From earliest colonial times schooling was considered a means of controlling those considered a danger to colonial projects, to social order, and the creation of a useful labouring class. At the same time, the apprenticeship of young people to colonists operating farms or town and village-based enterprises was usually considered more useful than putting young people in schools, but not always.
Contexts for schooling Indigenous children and youth
Following invasion and ever expanding areas taken for white settlement, pastoral and mining enterprises, there were no treaties between colonial governments and Indigenous peoples. The terrible fiction of terra nullius, that Australian lands were neither occupied nor owned by Indigenous peoples, allowed often unrestrained pastoral and agricultural expansion into their lands.

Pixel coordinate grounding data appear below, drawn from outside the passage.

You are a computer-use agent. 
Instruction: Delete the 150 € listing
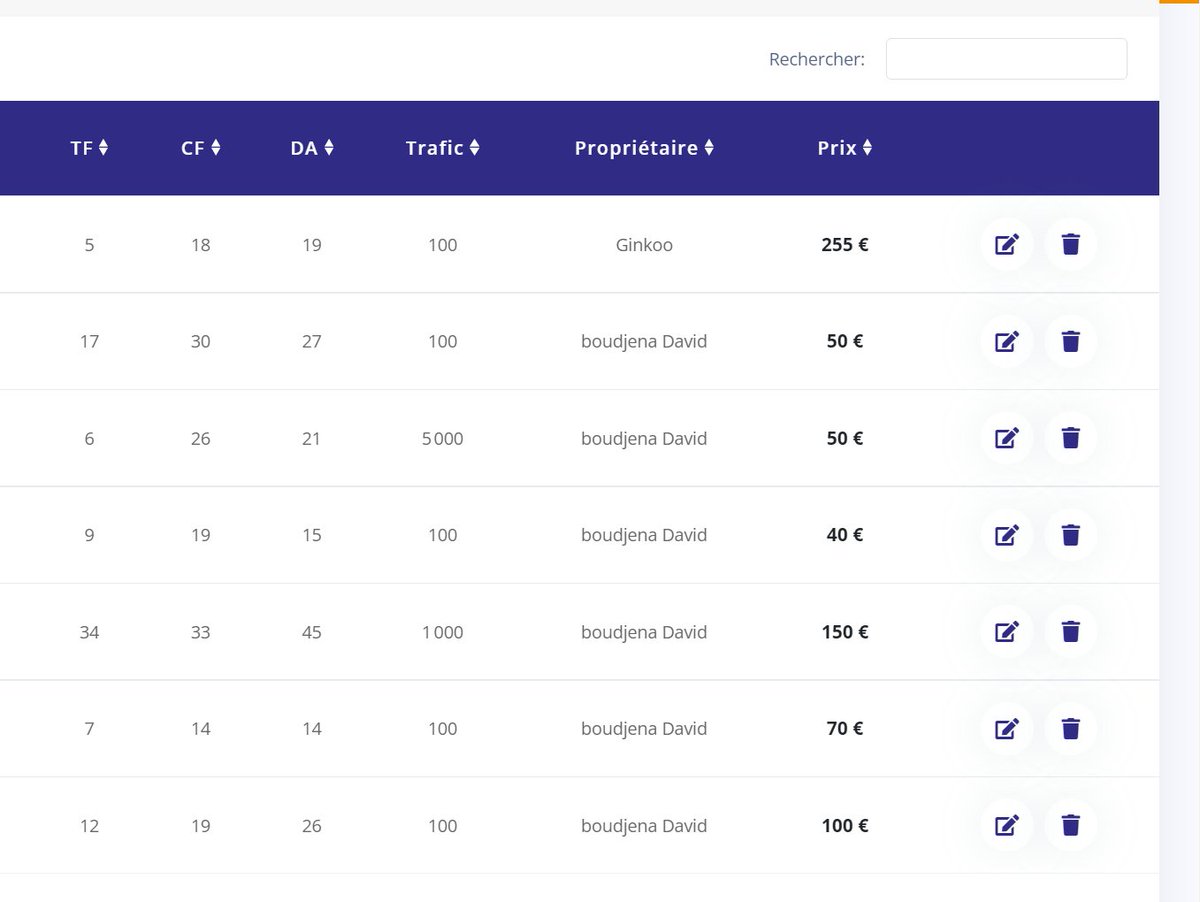(1071, 631)
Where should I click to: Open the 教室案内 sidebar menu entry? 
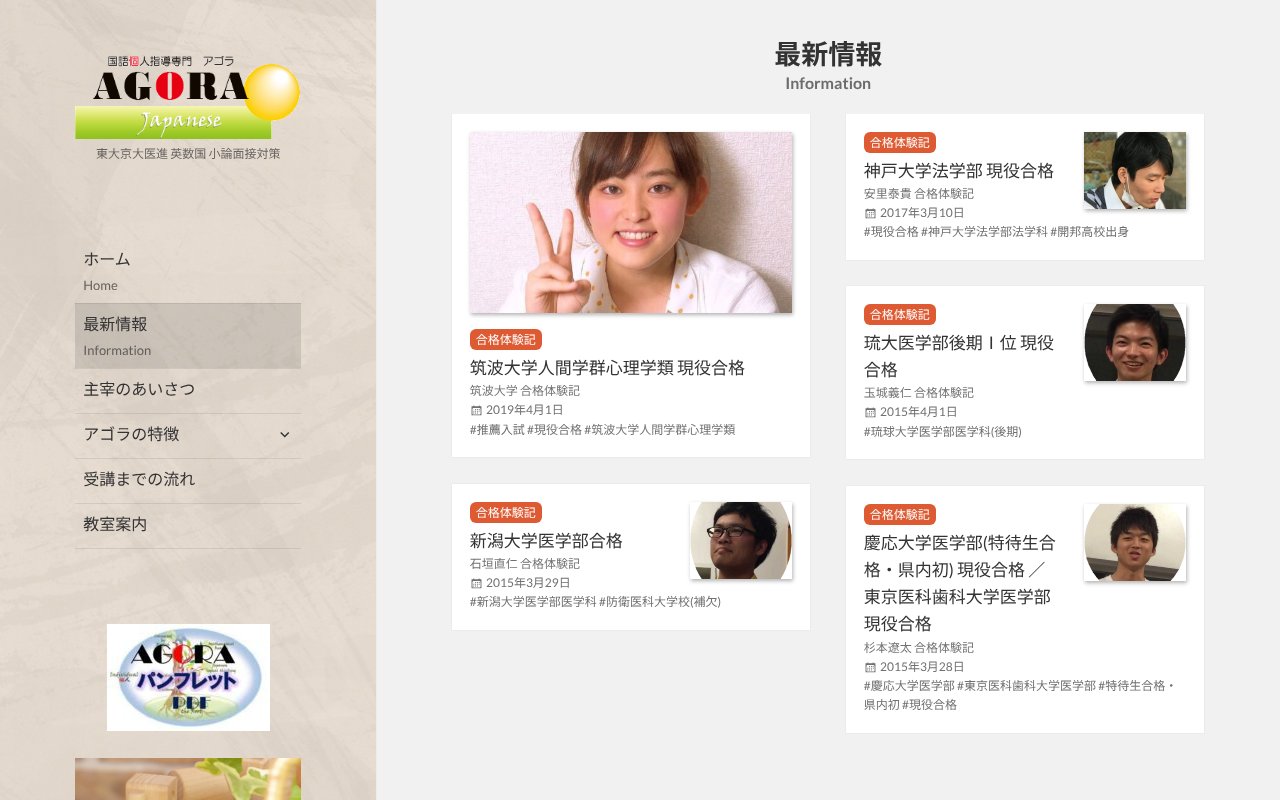point(113,524)
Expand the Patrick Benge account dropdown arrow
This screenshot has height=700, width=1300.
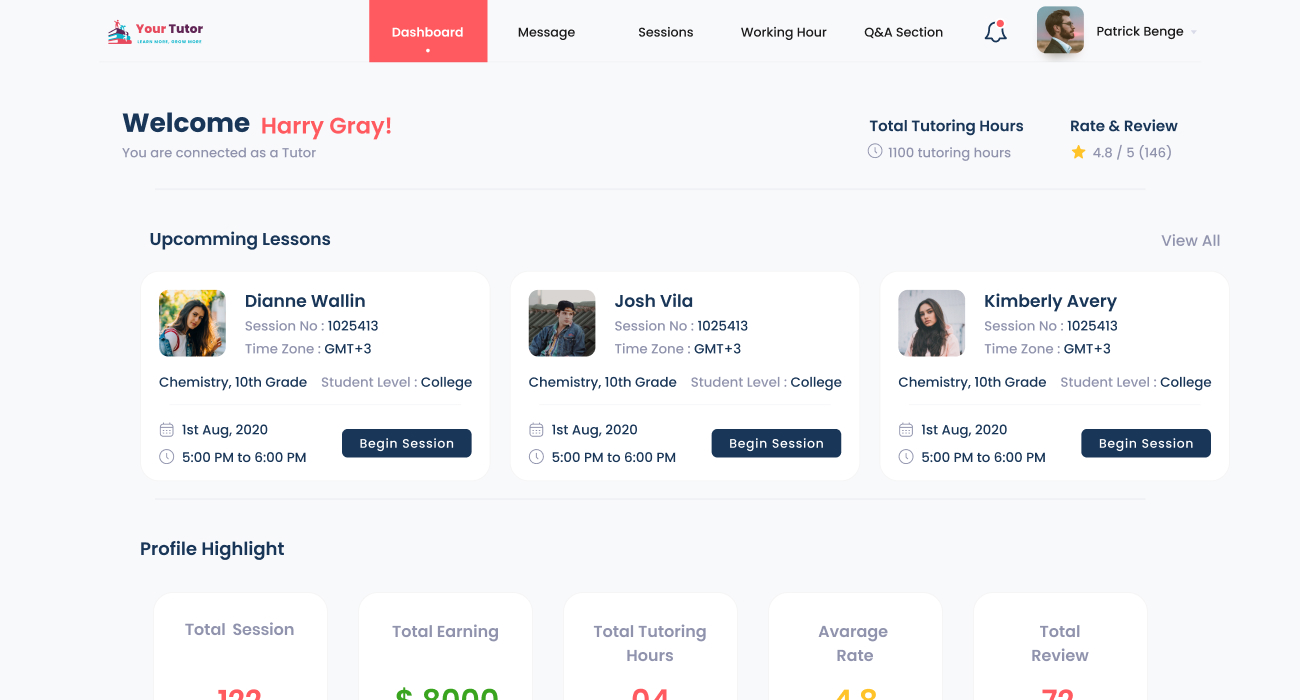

Considerable violence on the frontiers occurred as colonists attempted to displace and marginalise Indigenous communities.
Despite early judgements by the British governing caste that Aboriginal peoples were unpromising subjects for Christianisation and schooling, a belief grew that if young children could be removed from their families early enough then detachment from their communities and cultural traditions would allow the possibility of Christian conversion, and what went with it, the creation of loyal, obedient and honest servants and labourers.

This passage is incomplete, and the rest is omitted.